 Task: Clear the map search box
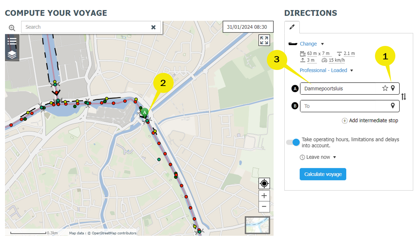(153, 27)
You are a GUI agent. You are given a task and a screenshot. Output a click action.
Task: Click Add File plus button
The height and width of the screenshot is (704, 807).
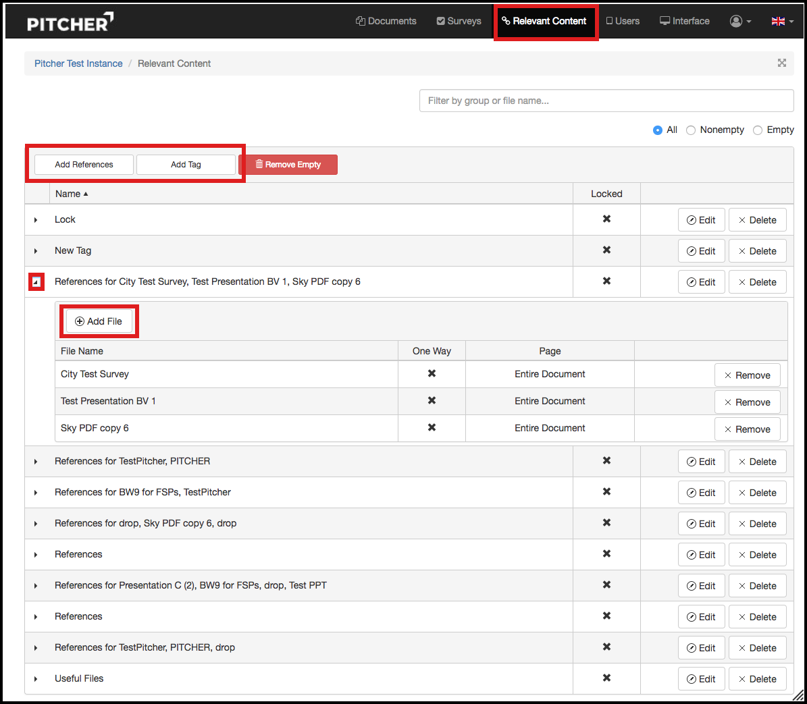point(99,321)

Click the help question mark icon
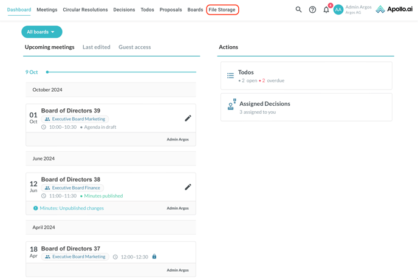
········
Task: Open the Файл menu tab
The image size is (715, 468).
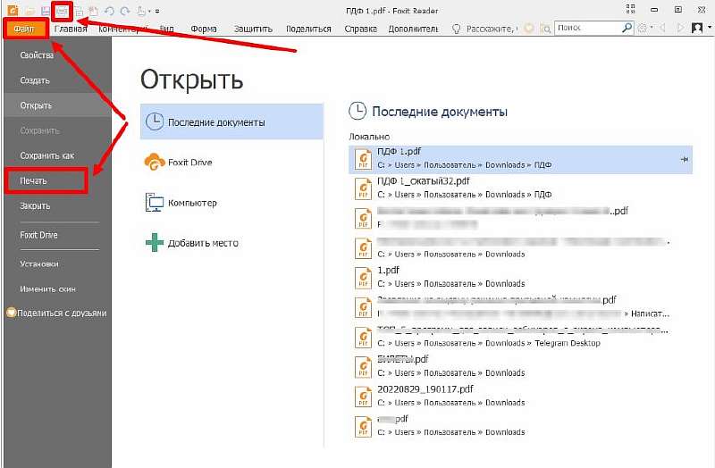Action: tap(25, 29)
········
> **What is required**:
List each line from the rows above that contains the string "screenshot". Case counts.

> **Solution for this problem**:
You are a GUI agent. You are given a task and a screenshot. Output a click action.
The height and width of the screenshot is (704, 807).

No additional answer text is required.